*** Provided information ***

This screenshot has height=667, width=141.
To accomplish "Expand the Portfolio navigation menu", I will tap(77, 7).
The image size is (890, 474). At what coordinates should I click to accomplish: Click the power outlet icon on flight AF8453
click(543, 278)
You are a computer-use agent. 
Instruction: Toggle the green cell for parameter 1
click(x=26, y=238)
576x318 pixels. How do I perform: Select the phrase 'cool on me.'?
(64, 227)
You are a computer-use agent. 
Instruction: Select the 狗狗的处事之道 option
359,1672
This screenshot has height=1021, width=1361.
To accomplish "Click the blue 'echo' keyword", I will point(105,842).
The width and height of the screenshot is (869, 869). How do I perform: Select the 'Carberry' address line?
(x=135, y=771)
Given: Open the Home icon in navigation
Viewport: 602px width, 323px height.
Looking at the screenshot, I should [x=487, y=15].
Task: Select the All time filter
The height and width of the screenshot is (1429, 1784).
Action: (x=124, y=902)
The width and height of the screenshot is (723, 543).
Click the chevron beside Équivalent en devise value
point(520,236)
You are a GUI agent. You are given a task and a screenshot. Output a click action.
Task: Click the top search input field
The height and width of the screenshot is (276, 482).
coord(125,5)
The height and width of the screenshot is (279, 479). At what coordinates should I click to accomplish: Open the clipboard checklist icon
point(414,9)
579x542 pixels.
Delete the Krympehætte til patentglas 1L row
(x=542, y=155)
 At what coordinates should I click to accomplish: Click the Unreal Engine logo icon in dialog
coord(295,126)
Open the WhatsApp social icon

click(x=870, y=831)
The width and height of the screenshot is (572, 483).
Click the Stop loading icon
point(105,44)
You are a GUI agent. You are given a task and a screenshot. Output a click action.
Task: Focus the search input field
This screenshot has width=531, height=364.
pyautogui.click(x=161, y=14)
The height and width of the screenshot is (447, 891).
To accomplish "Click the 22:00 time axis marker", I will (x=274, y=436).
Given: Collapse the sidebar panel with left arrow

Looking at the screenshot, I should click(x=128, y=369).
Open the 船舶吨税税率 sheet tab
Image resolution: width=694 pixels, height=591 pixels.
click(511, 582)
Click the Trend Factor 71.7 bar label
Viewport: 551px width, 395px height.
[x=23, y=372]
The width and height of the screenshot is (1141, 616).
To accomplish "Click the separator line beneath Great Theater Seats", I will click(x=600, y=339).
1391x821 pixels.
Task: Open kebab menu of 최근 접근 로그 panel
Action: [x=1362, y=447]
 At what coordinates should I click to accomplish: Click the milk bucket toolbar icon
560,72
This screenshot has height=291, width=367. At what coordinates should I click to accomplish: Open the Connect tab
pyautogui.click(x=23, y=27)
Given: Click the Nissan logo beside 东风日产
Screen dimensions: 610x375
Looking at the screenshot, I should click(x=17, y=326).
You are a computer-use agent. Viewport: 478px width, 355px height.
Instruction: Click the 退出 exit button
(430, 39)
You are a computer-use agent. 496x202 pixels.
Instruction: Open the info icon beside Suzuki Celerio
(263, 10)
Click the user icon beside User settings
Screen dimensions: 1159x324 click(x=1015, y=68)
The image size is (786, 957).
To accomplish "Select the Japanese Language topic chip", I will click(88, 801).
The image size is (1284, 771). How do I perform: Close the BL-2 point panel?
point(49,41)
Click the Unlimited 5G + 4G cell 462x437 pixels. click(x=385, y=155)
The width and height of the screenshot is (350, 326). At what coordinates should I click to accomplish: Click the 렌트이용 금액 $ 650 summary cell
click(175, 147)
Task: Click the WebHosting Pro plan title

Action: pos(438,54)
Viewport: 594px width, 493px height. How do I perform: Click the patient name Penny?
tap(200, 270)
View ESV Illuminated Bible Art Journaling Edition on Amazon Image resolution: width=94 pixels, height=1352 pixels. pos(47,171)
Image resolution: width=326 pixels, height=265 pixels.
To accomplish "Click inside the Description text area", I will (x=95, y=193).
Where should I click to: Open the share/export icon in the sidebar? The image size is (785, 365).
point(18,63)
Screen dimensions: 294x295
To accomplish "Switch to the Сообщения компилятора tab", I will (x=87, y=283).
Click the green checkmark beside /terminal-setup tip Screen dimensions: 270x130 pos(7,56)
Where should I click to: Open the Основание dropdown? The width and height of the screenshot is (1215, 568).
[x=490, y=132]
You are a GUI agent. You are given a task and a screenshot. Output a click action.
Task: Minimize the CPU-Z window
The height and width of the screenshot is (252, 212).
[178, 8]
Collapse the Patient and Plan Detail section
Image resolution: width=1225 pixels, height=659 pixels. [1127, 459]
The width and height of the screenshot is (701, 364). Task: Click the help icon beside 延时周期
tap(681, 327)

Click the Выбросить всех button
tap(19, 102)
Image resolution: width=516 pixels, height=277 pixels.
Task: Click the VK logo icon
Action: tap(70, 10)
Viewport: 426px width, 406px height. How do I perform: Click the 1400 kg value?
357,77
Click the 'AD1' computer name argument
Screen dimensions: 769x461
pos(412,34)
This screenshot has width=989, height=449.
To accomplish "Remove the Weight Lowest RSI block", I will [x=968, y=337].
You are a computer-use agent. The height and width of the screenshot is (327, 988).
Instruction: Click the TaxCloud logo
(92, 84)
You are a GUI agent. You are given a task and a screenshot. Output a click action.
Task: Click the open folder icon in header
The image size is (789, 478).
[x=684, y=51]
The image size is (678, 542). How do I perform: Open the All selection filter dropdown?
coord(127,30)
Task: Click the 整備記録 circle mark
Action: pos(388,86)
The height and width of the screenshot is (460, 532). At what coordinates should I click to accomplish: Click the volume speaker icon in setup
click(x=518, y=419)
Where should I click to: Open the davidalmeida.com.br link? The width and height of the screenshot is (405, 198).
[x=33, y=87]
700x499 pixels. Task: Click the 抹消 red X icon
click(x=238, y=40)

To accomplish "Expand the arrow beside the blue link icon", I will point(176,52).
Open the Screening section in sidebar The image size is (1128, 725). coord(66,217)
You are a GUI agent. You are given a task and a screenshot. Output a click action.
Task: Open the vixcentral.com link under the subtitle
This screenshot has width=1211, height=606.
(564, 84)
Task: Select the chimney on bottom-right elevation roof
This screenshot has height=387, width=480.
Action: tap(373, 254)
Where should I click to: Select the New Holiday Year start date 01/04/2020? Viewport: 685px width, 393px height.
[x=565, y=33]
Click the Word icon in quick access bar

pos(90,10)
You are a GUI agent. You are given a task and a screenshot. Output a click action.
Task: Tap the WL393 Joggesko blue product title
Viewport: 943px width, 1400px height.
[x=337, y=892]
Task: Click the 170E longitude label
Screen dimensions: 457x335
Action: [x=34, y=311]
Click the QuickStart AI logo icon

*** End of Provided information ***

● **What you are asked to do**
For the word "search", go through the records and show each line that carries it.

● **Final answer**
Task: Click the top search input field
Task: Focus the search input field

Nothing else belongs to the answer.